The library looks great, and is very clear to read. I have a general question about the choice of intrinsics versus assembly versus templates libraries such as yours. With intrinsics, I'm having trouble convincing the compilers I've tried (gcc, clang, icc) to do things in the order I want, or to actually use the instructions I want. My particular case involves codecs for bit-packing integers SIMD. The general code looks like this:

vec4 = _mm_load_si128(in);
vec5 = _mm_load_si128(in); // second load to avoid data dependency

... (enough cycles for L1 latency)

vec0 = _mm_load_si128(in);
_mm_store_si128(out + 1, vec1);
vec2 = _mm_add_epi32(vec2, vec1);
vec3 = _mm_and_si128(vec3, mask);
vec4 = _mm_srli_epi32(vec4, 8);

vec1 = _mm_load_si128(in);
_mm_store_si128(out + 2, vec2);
vec3 = _mm_add_epi32(vec3, vec2);
vec4 = _mm_and_si128(vec4, mask);
vec5 = _mm_srli_epi32(vec5, 10);

...

This arrangement fits the execution ports of Sandy Bridge quite well. But the compilers all want to "optimize" it to something like this:

movdqu (%rdi), %xmm11 // read 'in' once from memory
movdqa %xmm11, %xmm0 // wait until %xmm11 is loaded
movdqa %xmm11, %xmm1 // copy 'in' reg to reg
...
movdqa %xmm11, %xmm4 // copy 'in' reg to reg
paddd %xmm0, %xmm2 // add previous
pand %xmm12, %xmm3 // mask
psrld $8, %xmm4

movdqa %xmm11, %xmm5 // copy 'in' reg to reg
paddd %xmm1 %xmm3 // add previous
pand %xmm12, %xmm4 // mask
psrld $10, %xmm5
....
movdqu %xmm1, 400(%rsi)
movdqu %xmm2, 416(%rsi)

The moves from memory on P23 have been replaced by register copies on P015, and the stores have all been put at the end. The instructions have been reordered so we spend a few extra cycles waiting for data. Instead of using P0, P1, P2, P4, and P5, we now have contention.

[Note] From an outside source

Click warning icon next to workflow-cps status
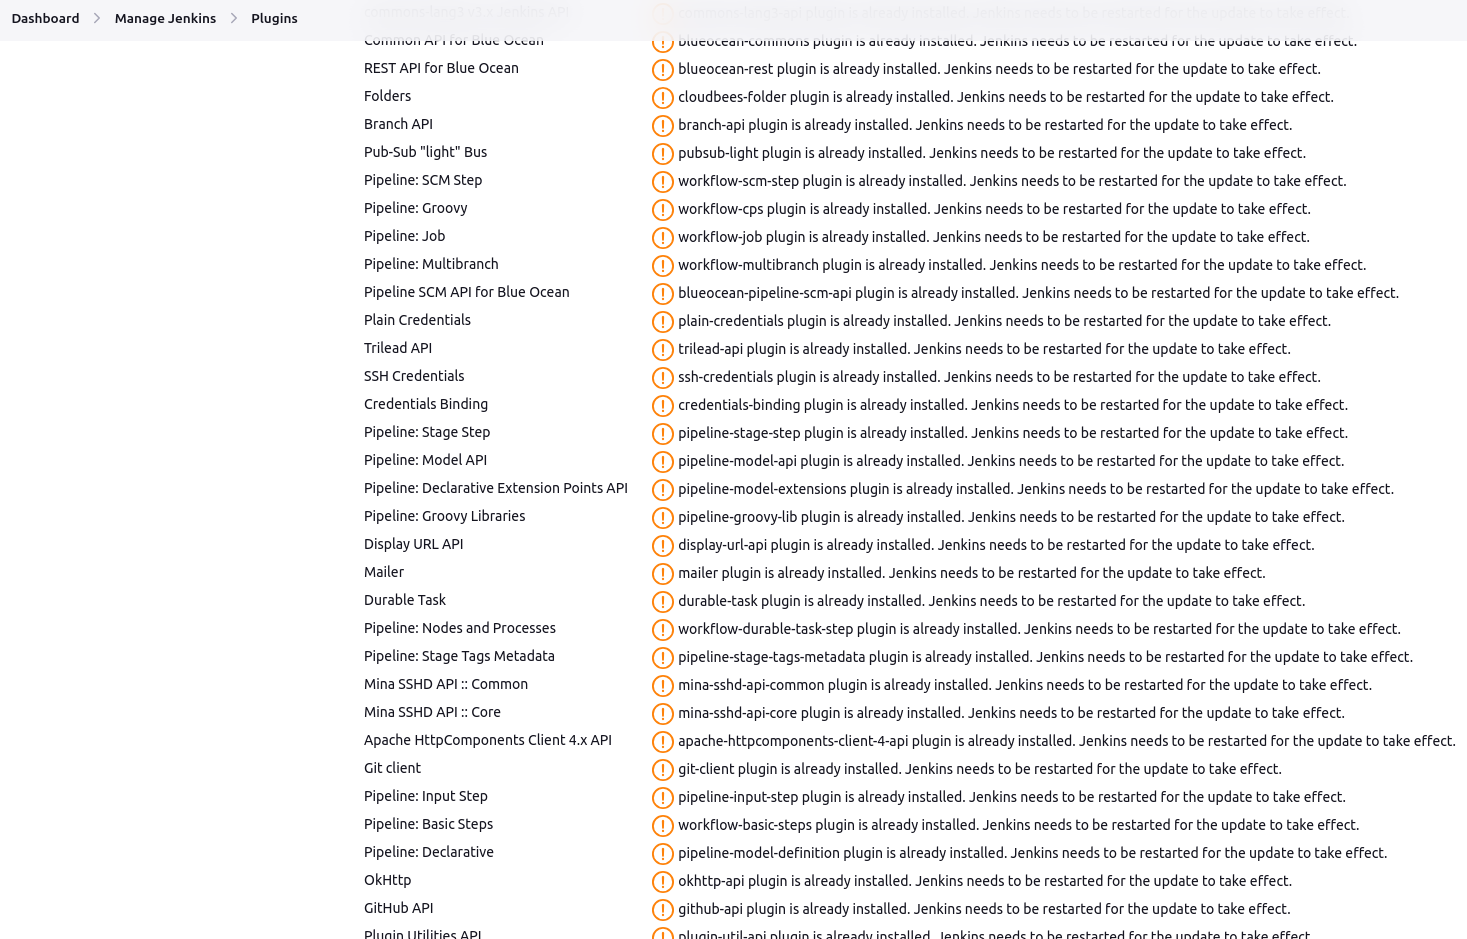The height and width of the screenshot is (939, 1467). click(662, 210)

Does your approach make it easier to keep things in the desired ordering and executing the exact operations? Have you found any compiler tricks to make this more likely to happen? I haven't figured out how to do so without disabling all optimizations globally.

   
Intrinsics vs Assembly
Author: Agner Date: 2013-04-06 02:27
It's a matter of how the compiler optimizes. The compiler will often reuse a memory load to minimize cache contentions. But you are right, there are situations where it is better to re-load the same value in order to reduce the load on other execution ports or to make dependency chains shorter. In many cases, the best compilers (Gnu, Intel) optimize better than a decent assembly programmer does. But there are also many cases where compilers are doing incredibly silly things. If you have a very critical hotspot and the compiler is not optimizing it good enough, then the only alternative is to use assembly.

The tradeoff between copying a previously loaded value versus loading it again disappears with the AVX instruction set where you have non-destructive three-operand instructions.